Paula Griffin

Personal information
- Born: 11 July 1988 (age 38) Auckland, New Zealand
- Height: 1.85 m (6 ft 1 in)
- School: Massey High School

Netball career
- Playing positions: GS, GA
- Years: Club team / Apps
- 2006–07: Auckland Diamonds
- 2008: Northern Mystics
- 2009–10: Central Pulse
- 2011: Southern Steel
- 2012: Central Pulse
- Years: National team / Caps
- 2006–09: NZ U21
- 2007–09, 11: Silver Ferns / 10

Medal record
Representing New Zealand
World Netball Championships
| Silver medal – second place | 2007 Auckland | Netball |
| Silver medal – second place | 2011 Singapore | Netball |
World Netball Series
| Gold medal – first place | 2009 Manchester | Fastnet |

= Paula Griffin =

New Zealand netball player

Paula Griffin (born 11 July 1988 in Auckland, New Zealand) is a New Zealand netball player of Samoan descent.

Griffin was named in the New Zealand U21 team for 2006. That year, she also signed with the Auckland Diamonds to play in the National Bank Cup. She also joined the Silver Ferns squad in September 2006, and the following year made her on-court debut against Jamaica at the 2007 World Netball Championships in Auckland, where the Silver Ferns came in second behind Australia.
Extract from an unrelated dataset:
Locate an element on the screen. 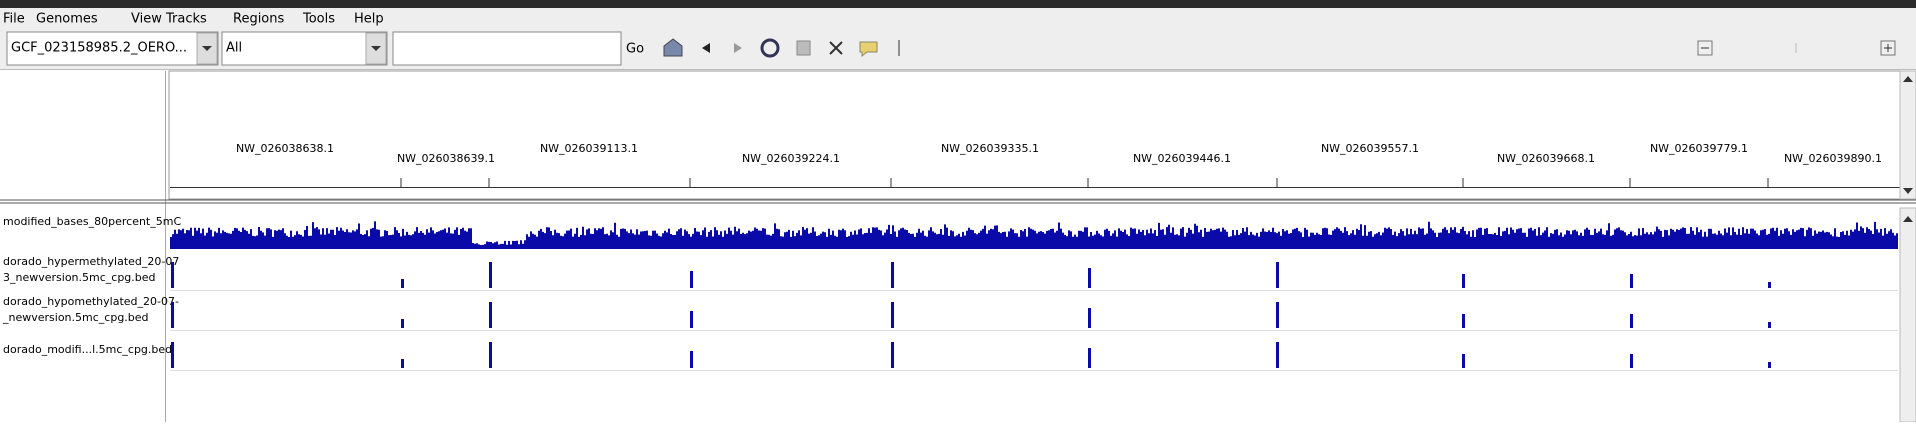  refresh-icon is located at coordinates (770, 48).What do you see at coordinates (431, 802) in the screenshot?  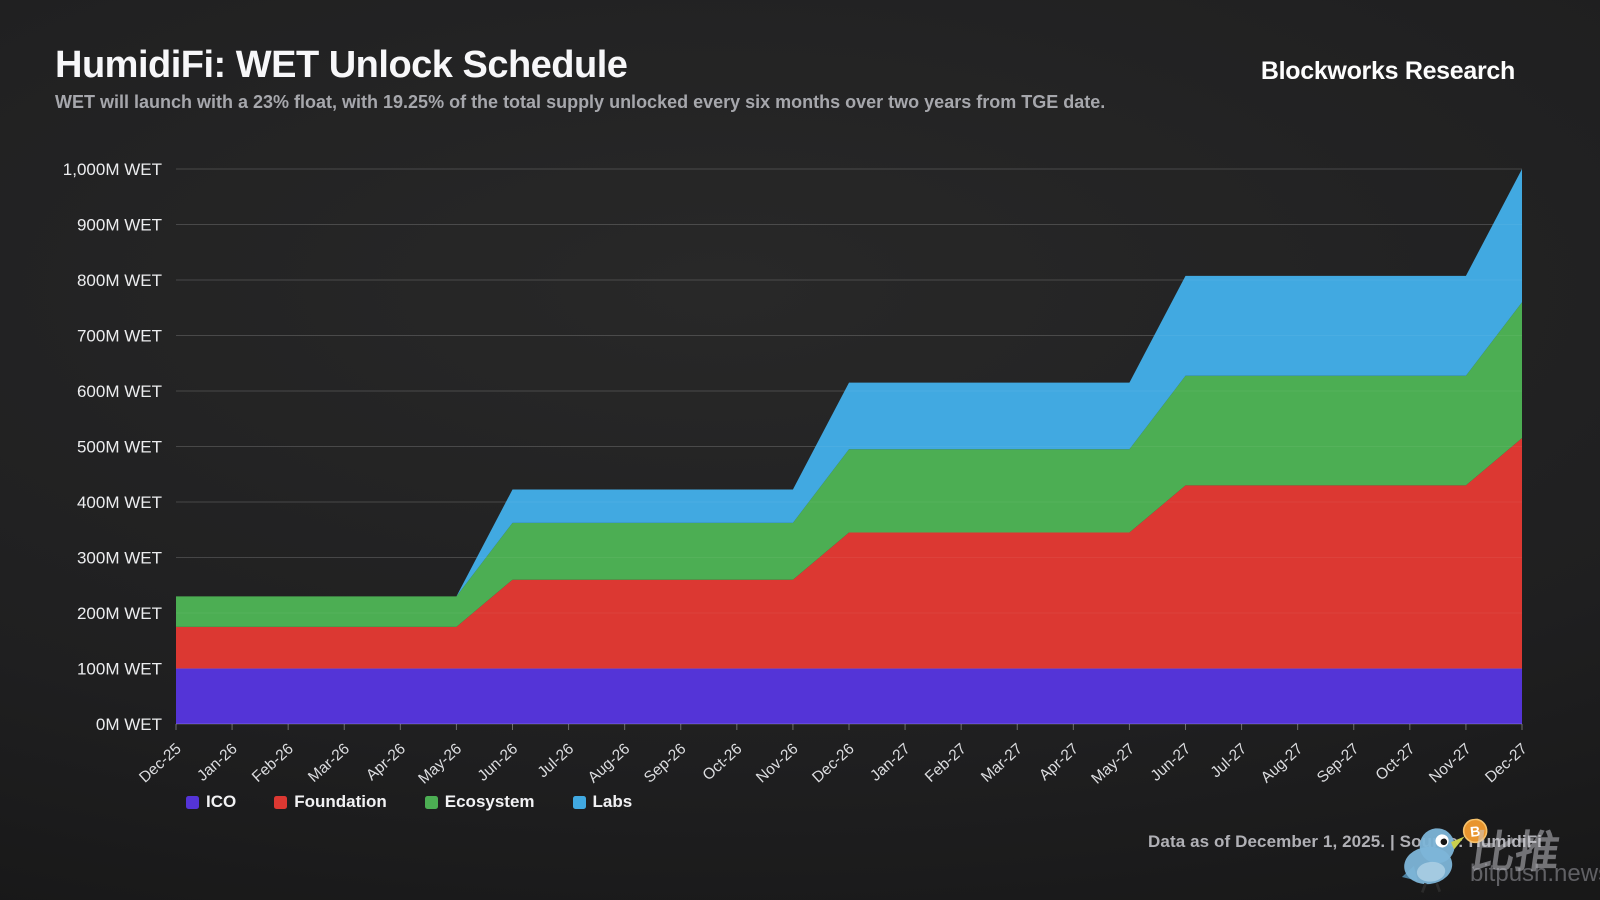 I see `legend-swatch-ecosystem` at bounding box center [431, 802].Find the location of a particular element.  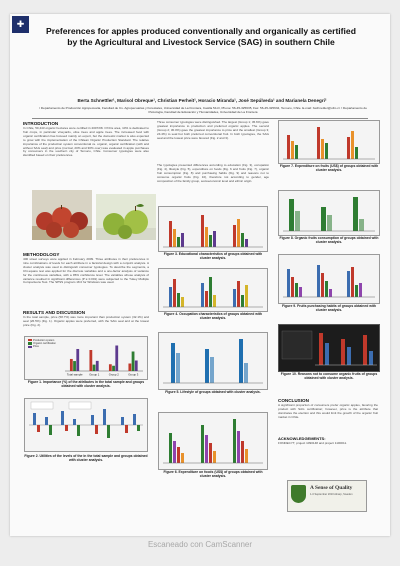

With the start of the ANZ Championship in 2008, Griffin signed with Auckland-based franchise, the Northern Mystics. But after receiving little court time, she opted to transfer to the winless Central Pulse for the 2009 season. During her first year with the Pulse, Griffin scored 374 goals, placing her in the top ten shooters by volume, and in the top 20 by accuracy, in the league. Also in 2009, Griffin captained the New Zealand U21 team at the 2009 World Youth Netball Championships in the Cook Islands, where they finished second behind Australia. Later in the year, she played in the Silver Ferns at the 2009 World Netball Series in Manchester, where New Zealand won a gold medal.

Griffin re-signed with the Pulse in 2010, with the team finishing 9th. After her second season with the Wellington franchise, Griffin announced that she was taking a break from netball, pulling out of the Silver Ferns squad for the Commonwealth Games. Griffin returned to competitive netball in 2011, signing with the Southern Steel as a starting GA alongside Daneka Wipiiti. The team had a troubled and injury-plagued 2011 season, finishing in 7th place. Despite the poor ANZ Championship season, Griffin regained her spot in the Silver Ferns side for the 2011 World Netball Championships in Singapore, where New Zealand again finished second behind Australia. After the World Championships, Griffin announced that she will be returning to the Central Pulse for their 2012 campaign. She now plays for the Northern Mystics and signed with them for the 2015 season.